Kısırlaştırma deneyleri:Himmler’in asıl ilgisi kısırlaştırma üzerindeydi. Clauberg’i infertilite tedavisinin tam tersi üzerinde çalışmaya ikna etti. Clauberg tüm enerjisini kitle kısırlaştırması yöntemleri geliştirmeye yöneltti.

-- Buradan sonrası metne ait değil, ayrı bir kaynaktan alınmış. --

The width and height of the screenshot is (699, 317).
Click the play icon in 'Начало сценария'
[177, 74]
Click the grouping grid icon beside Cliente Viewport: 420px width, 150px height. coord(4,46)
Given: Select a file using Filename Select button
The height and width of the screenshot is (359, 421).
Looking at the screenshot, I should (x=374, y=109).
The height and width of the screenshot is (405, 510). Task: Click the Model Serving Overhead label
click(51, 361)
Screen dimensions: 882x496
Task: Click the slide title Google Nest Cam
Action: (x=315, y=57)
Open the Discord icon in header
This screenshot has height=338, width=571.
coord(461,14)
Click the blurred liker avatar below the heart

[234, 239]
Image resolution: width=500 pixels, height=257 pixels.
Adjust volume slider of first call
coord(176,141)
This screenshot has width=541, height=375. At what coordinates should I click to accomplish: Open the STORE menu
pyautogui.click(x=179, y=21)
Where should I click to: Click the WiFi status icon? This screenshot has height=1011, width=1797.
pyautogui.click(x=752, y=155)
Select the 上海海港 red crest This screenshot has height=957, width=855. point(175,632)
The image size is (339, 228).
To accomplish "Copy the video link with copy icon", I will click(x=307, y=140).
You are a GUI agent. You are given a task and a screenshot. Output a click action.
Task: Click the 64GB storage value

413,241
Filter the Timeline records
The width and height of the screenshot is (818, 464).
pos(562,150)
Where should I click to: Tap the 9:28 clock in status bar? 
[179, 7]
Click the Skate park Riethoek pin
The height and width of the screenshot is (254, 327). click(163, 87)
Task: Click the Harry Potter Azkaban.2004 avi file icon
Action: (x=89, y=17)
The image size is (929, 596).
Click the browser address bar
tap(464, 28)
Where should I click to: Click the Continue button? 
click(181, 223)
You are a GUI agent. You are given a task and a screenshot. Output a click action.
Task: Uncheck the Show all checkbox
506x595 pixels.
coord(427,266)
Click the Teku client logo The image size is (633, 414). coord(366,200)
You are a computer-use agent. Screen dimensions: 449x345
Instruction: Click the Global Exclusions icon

Binlerce mahkumun genital organları, kısırlaştırma için en ucuz yolun bulunması için yapılan çalışmalarda sakatlandı. Naziler bu yöntemleri milyonlarca mahkuma uygulayabilmeyi umuyorlardı. Auschwitz’de uterus ve servikslerine kostik madde injekte edilerek kısırlaştırılmak istenen kadınlar korkunç ağrılar çektiler, şiddetli kasılma ve kanamalar yaşadılar, overlerinde iyileşmeyen inflamasyonlar oluştu. Erkeklerin ise testislerinde yüksek dozlarda radyasyon ışınlaması yapılıyor, daha sonra oluşan patolojik değişikliklerin incelenmesi için de testisleri çıkarılıyordu.
İkiz deneyleri:Bu deneyler Auschwitz’de Dr. Joseph Mengele tarafından yapıldı. Mengele’nin en “sevdiği” denekler Yahudi cüceler ve tek yumurta ikizleriydi. Dr. Mengele’nin Nazi ideolojisinin saf Aryan ırk düşüncesinden kaynaklanan saplantıları onu üreme ve çoklu doğumlarla ilgili sırları çözmeye yöneltiyordu. Amacı Aryan ırkın çoğalmasını ve dünya nüfusuna hakim olmasını sağlayacak yöntemler geliştirmekti. Bu amaçla kullanılan 1000 çift ikizden 200 çift hayatta kalabilmiştir.
Yahudi iskeletleri koleksiyonu:Dr. August Hirt, Strasburg Üniversitesi Anatomi Profesörüydü. “Nesli tükenmiş Yahudi ırkına”adanmış bir müze için Yahudi kafatasları ve iskeletlerinden oluşan büyük bir koleksiyon oluşturmak istiyordu. 1943’de bu amaçla Natzweiller toplama kampında gazlanarak öldürülen 115 kişi Strasburg Üniversitesi Anatomi bölümüne gönderilmiştir.
Nazi doktorların 2. Dünya Savaşı boyunca gerçekleştirdikleri insan deneylerinden bazıları böyle özetlenebilir. Ayrıntılarını yazarken/okurken bile dehşet içinde kaldığımız bu “bilimsel araştırmalar” da geride bırakmak üzere olduğumuz binyılın “tıbbi”olguları arasında yer alıyor. Aslında ortaçağ engizisyonundan kızılderili soykırımına; cadı avından diktatörlüklere ve kanlı savaşlara kadar 2. Binyıl acımasız vahşet sahnelerinden geçilmiyor. Ama Nazi döneminin ve yüzyılımızda yaşanan diğer faşist dönemlerin ayırıcı yanı, herhalde bugün bir parçası olduğumuz “çağdaş uygarlığın”bir aşaması ve ürünleri olması.
Daha “temiz” bir geleceğe ve “insani” bir tıbba ulaşmak için sadece yarım yüzyıl önce yaşanan tüm bu olayları da unutmamak gerekiyor.